On March 1, the leaders of Azerbaijan and Armenia accepted the proposal by the OSCE Minsk Group co-chairs to meet under their auspices in the near future.
Sadikhov said that even despite that Pashinyan makes some whimsical statements, like “We agree to negotiations not because we are discussing the Karabakh problem, but so far we are preparing for the negotiation process” and so on, all these words are far from the real picture.
“Pashinyan understands that Armenia and Azerbaijan are the main players, because they are parties to the conflict, and the resolution of the whole complex of issues related to this problem depends on them,” Sadikhov noted. “It is clear that all this time he has been saying that he won’t speak on behalf of the Nagorno-Karabakh, and, in practice, he doesn’t do it. I think Pashinyan realizes that Armenia’s well-being, its way out of isolation and its further existence depend on their concessions and the final settlement the conflict, the liberation of Azerbaijani lands, but apparently, so far he isn’t confident enough. He looks back at those who subject him to sharp criticism and periodically demand a report from him on the negotiations with Azerbaijan.”
Sadikhov added that Pashinyan understands the destructiveness of the situation in which Armenia found itself.
“I suppose that the current Armenian leadership should ultimately realize that their future is connected with the final settlement of the conflict and the withdrawal of Armenian troops from the occupied territories,” he said. “In my opinion, this is the main condition of the negotiation process at this stage when it comes to the Madrid Principles, which imply a phased settlement, which means initially liberation of the occupied territories around Nagorno-Karabakh, and then negotiations on the Nagorno-Karabakh.”
The former diplomat believes that Azerbaijan should exert political, diplomatic and even military pressure on Pashinyan.
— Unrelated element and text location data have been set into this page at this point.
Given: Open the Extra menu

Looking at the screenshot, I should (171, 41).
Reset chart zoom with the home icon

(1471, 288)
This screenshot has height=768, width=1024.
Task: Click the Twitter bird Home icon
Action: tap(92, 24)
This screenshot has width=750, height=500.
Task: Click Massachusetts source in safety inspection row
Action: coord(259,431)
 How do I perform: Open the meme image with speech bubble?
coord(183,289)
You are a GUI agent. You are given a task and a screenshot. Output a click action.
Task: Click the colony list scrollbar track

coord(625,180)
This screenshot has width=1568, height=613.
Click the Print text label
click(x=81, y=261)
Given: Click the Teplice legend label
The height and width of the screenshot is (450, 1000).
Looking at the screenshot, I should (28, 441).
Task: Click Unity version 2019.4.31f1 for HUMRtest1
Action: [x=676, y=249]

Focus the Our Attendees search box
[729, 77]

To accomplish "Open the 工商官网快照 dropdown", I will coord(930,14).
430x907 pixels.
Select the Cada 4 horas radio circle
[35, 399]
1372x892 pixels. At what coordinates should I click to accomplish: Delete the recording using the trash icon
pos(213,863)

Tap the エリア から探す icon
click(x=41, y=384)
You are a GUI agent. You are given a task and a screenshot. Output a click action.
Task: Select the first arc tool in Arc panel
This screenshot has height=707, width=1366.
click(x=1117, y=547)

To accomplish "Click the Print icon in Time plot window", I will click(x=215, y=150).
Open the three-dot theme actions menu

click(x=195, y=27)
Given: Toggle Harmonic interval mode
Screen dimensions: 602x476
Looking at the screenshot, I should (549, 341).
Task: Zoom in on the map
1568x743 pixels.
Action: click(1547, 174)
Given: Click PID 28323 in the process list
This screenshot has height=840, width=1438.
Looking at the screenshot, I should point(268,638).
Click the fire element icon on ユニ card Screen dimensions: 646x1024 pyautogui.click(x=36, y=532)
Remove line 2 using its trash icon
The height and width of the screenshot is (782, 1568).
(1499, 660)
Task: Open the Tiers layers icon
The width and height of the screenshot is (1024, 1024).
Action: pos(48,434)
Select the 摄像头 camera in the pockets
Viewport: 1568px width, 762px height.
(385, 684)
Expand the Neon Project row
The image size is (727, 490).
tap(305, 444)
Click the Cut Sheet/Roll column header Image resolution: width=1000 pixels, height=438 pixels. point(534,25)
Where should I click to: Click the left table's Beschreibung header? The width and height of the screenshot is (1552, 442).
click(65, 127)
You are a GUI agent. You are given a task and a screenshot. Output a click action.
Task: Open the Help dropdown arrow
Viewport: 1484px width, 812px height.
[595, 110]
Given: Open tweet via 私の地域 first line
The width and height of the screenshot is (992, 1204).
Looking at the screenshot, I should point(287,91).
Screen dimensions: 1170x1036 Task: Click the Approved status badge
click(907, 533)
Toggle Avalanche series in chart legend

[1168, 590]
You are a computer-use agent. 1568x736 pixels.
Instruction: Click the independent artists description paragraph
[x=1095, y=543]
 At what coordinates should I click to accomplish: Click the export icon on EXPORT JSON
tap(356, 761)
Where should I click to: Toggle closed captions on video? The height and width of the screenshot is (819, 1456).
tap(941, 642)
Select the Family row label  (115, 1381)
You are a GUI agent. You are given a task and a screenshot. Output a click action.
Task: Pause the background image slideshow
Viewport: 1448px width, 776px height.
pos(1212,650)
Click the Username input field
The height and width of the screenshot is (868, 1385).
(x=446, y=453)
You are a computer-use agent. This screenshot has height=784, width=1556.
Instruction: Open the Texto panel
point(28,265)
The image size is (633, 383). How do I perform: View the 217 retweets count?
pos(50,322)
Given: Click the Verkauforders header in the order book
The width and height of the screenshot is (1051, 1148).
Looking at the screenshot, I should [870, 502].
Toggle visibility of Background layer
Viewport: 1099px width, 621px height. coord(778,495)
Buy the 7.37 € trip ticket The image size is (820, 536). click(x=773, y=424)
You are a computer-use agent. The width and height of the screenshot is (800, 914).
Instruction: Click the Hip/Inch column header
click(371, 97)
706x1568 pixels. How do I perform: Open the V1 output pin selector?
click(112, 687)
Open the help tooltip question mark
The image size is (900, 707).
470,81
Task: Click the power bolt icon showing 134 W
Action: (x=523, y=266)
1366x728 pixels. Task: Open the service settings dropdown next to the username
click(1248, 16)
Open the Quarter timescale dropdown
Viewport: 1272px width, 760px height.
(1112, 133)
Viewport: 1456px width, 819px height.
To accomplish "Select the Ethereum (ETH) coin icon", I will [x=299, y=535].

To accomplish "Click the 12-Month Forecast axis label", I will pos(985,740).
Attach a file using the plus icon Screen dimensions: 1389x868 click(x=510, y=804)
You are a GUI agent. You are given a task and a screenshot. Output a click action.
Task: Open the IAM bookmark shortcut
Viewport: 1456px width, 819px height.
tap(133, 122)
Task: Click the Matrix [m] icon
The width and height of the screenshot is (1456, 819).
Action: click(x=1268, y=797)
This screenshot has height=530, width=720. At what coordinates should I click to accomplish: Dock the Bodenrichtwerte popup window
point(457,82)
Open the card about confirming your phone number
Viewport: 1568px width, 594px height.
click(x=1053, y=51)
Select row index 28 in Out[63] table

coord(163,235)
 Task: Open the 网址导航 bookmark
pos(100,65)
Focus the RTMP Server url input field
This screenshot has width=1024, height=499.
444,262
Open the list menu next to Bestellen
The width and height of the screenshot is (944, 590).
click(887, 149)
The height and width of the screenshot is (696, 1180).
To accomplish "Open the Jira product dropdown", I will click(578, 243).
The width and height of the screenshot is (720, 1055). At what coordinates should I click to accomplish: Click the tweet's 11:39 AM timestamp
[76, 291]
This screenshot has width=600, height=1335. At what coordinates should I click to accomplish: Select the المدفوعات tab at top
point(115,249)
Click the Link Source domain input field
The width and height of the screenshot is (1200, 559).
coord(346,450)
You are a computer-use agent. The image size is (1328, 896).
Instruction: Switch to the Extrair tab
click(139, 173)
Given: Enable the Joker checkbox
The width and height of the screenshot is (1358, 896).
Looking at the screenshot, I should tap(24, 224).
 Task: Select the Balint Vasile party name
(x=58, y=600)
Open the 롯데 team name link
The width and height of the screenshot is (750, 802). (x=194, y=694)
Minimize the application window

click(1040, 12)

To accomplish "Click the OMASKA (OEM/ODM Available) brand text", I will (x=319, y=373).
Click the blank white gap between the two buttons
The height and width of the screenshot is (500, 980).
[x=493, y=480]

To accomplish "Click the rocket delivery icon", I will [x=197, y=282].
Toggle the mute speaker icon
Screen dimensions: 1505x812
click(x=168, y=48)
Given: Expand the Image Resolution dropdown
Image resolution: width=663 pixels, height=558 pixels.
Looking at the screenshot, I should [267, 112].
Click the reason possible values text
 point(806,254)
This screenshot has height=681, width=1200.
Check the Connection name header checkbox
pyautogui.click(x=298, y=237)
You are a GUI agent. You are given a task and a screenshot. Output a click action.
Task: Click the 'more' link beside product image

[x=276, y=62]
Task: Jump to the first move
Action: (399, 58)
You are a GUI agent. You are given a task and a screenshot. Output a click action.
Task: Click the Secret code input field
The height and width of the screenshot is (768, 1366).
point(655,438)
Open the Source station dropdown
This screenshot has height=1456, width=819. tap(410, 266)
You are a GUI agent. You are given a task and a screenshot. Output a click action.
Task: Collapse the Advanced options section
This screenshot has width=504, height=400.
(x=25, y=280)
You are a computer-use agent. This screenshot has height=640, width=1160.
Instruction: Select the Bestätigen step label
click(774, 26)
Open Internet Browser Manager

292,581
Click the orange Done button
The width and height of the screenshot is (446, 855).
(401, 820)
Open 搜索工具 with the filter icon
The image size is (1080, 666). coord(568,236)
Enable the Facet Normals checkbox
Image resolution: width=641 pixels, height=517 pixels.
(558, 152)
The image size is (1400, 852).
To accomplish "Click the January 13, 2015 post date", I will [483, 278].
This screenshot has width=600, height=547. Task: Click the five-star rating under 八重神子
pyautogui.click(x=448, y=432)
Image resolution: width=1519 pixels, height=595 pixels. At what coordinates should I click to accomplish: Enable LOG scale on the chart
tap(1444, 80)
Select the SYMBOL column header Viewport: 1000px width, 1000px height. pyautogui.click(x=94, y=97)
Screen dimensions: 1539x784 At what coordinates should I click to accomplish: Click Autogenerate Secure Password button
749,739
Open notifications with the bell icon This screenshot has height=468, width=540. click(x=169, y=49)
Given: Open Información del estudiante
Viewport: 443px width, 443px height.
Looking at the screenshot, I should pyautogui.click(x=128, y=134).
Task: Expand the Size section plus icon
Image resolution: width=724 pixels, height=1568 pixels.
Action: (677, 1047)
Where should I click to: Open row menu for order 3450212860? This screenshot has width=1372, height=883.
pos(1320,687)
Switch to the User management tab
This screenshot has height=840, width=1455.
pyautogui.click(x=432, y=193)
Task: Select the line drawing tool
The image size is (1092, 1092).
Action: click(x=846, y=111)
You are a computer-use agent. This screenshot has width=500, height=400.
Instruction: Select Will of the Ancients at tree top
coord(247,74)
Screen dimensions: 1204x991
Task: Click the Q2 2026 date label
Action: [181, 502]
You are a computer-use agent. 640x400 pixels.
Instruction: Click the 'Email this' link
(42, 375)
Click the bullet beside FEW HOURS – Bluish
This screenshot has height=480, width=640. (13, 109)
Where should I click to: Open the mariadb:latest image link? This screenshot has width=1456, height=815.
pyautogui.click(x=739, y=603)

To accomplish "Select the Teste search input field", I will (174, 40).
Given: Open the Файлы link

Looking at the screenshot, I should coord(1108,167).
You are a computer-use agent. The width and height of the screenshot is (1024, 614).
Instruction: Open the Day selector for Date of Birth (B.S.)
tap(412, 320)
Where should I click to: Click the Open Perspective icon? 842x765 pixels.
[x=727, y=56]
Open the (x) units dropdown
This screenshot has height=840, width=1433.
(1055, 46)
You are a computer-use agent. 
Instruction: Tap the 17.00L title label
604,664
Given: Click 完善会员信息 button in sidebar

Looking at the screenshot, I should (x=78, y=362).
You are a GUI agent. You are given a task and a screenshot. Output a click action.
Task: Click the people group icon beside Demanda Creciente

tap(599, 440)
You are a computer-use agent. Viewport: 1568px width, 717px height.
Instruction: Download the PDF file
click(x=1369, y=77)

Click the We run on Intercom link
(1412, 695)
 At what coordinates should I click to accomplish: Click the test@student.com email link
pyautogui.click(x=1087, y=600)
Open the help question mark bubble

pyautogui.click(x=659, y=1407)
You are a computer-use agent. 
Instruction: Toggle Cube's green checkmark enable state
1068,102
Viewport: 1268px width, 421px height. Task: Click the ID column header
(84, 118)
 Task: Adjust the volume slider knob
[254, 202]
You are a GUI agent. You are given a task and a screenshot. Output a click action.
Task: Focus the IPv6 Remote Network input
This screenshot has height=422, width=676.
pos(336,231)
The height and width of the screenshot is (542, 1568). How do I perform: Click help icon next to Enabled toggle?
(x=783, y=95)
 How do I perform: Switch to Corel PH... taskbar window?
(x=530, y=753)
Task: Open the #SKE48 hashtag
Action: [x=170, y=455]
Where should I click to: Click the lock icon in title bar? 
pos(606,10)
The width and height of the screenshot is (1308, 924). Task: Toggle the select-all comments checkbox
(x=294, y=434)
The Co-Chairs of the OSCE Minsk Group (Igor Popov of the Russian Federation, Stephane Visconti of France, and Andrew Schofer of the US) met with Armenian Prime Minister Nikol Pashinyan in Yerevan Feb. 20 and Azerbaijani President Ilham Aliyev in Baku Feb. 21 to discuss preparations for a meeting of the leaders in the near future, including possible topics for discussion.
Following their visit to the region, the Co-Chairs and the Personal Representative of the OSCE Chairperson-in-Office travelled to Vienna and Bratislava from Feb. 28 to March 1 to brief the Permanent Representatives of the OSCE Minsk Group countries, OSCE Secretary General Thomas Greminger, and OSCE Chairperson-in-Office Slovak Foreign Minister Miroslav Lajcak, according to the statement.
The conflict between the two South Caucasus countries began in 1988 when Armenia made territorial claims against Azerbaijan. As a result of the ensuing war, in 1992 Armenian armed forces occupied 20 per cent of Azerbaijan, including the Nagorno-Karabakh region and seven surrounding districts.
The 1994 ceasefire agreement was followed by peace negotiations. Armenia has not yet implemented four UN Security Council resolutions on withdrawal of its armed forces from Nagorno-Karabakh and the surrounding districts.